Il Tar: ospedale, stop al declassamento

I giudici amministrativi accolgono i rilievi del Comune di Penne e sospendono il provvedimento della Regione
PENNE. L’ospedale San Massimo non sarà declassato, almeno per i prossimi due anni. Il Tar Abruzzo, sezione Pescara, si è pronunciato ieri sul ricorso presentato dal Comune di Penne, rappresentato dagli avvocati Matteo e Claudio Di Tonno, nei confronti della Asl di Pescara e del commissario regionale alla Sanità, sospendendo il provvedimento che di fatto trasforma il presidio sanitario a ospedale di “area disagiata”.
Una decisione importantissima che, allo stato attuale, blocca il disegno di depotenziamento indicato dalla Regione Abruzzo in materia di riordino sanitario. Il San Massimo, dunque, almeno per il momento non vedrà ridotto il numero dei posti letto, da 85 a 36, e non vedrà l’accorpamento e la riduzione dei reparti. La Geriatria e la Medicina continueranno ad avere una propria autonomia e una propria capacità di accogliere degenti, così come l’ala chirurgica, che continuerà a contare su 12 posti letto per Chirurgia e 9 per l’Ortopedia.

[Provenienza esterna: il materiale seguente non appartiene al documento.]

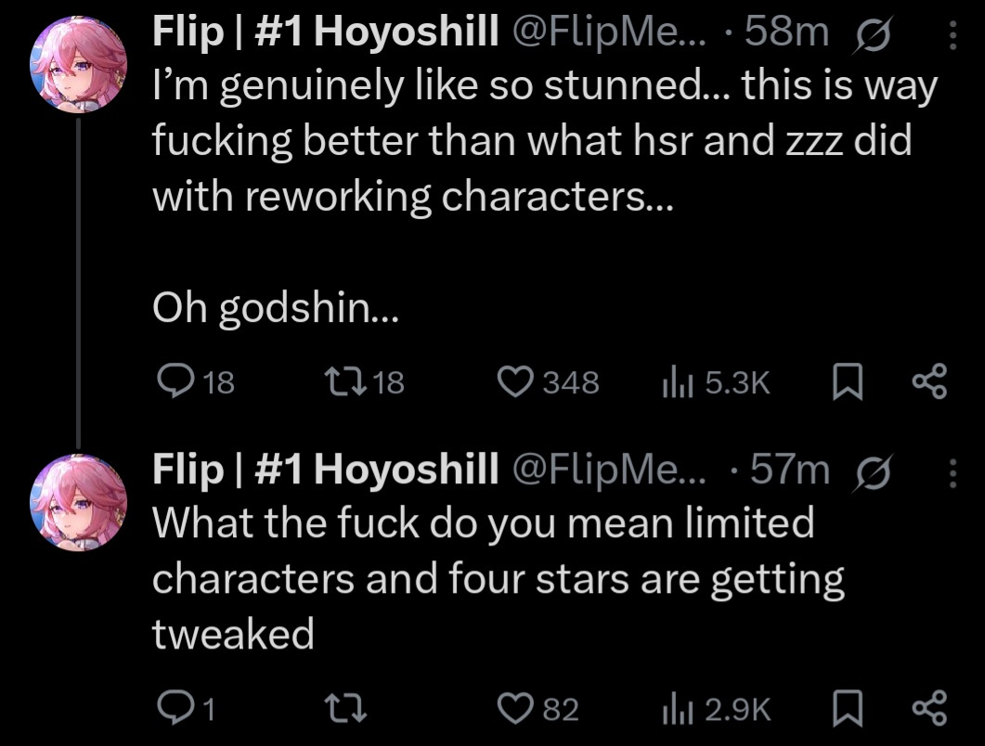This screenshot has width=985, height=746.
Task: Open more options menu on the first tweet
Action: click(x=953, y=35)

«È una notizia importantissima non solo per la città ma per tutto il comprensorio vestino. Appena ci siamo insediati, abbiamo preso in mano la situazione e promosso questo ricorso. Siamo fiduciosi in una sentenza finale positiva e confidiamo che la Regione trovi la migliore soluzione nell’interesse della nostra comunità», hanno detto all’unisono il sindaco di Penne, Mario Semproni, e il vice Vincenzo Ferrante.
Se la notizia della sospensione al declassamento è un elemento positivo per il San Massimo, sembra esserlo ancor più la decisione della Regione Abruzzo di portare finalmente in giunta l’operazione di ristrutturazione dell’ospedale. Si parla qui di un’operazione da 12,5 milioni di euro che sembra davvero sul punto di essere concretizzata nei fatti. Il progetto consisterà in un ampliamento del Pronto soccorso e della Cardiologia di intervento, nella realizzazione di strutture nuove per l'alloggiamento Uta, nell'ampliamento della Terapia intensiva, in consistenti interventi per la messa a norma antisismica e della normativa antincendio, e nella dotazione di gas medicali ai reparti di degenza.

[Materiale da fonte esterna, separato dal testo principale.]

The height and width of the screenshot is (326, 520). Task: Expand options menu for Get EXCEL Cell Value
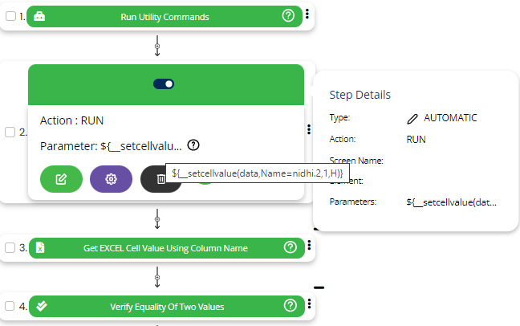[x=308, y=247]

«Il progetto di ristrutturazione del San Massimo è cominciato con la passata amministrazione comunale è proseguito con la nuova giunta che si è insediata dopo le elezioni di primavera. Abbiamo scelto di investire soprattutto sulla rete di emergenza-urgenza, che è vitale per l’area vestina. La ristrutturazione dell’ospedale sarà inserita tra le opere prioritarie, anche in considerazione del fatto che il progetto è esecutivo da mesi. La notizia che giovedì in giunta regionale delibereremo per un importante investimento sull'ospedale di Penne significa che crediamo nelle sue potenzialità, e ciò dimostra come non sia assolutamente vero che ne vogliamo la chiusura», commenta l’assessore regionale alla Sanità, Silvio Paolucci. Stuzzicato sulla tempistica del sostanzioso intervento, Paolucci non ha esitato a chiarire che «già a parire dal 2017 le gare dovrebbero partire».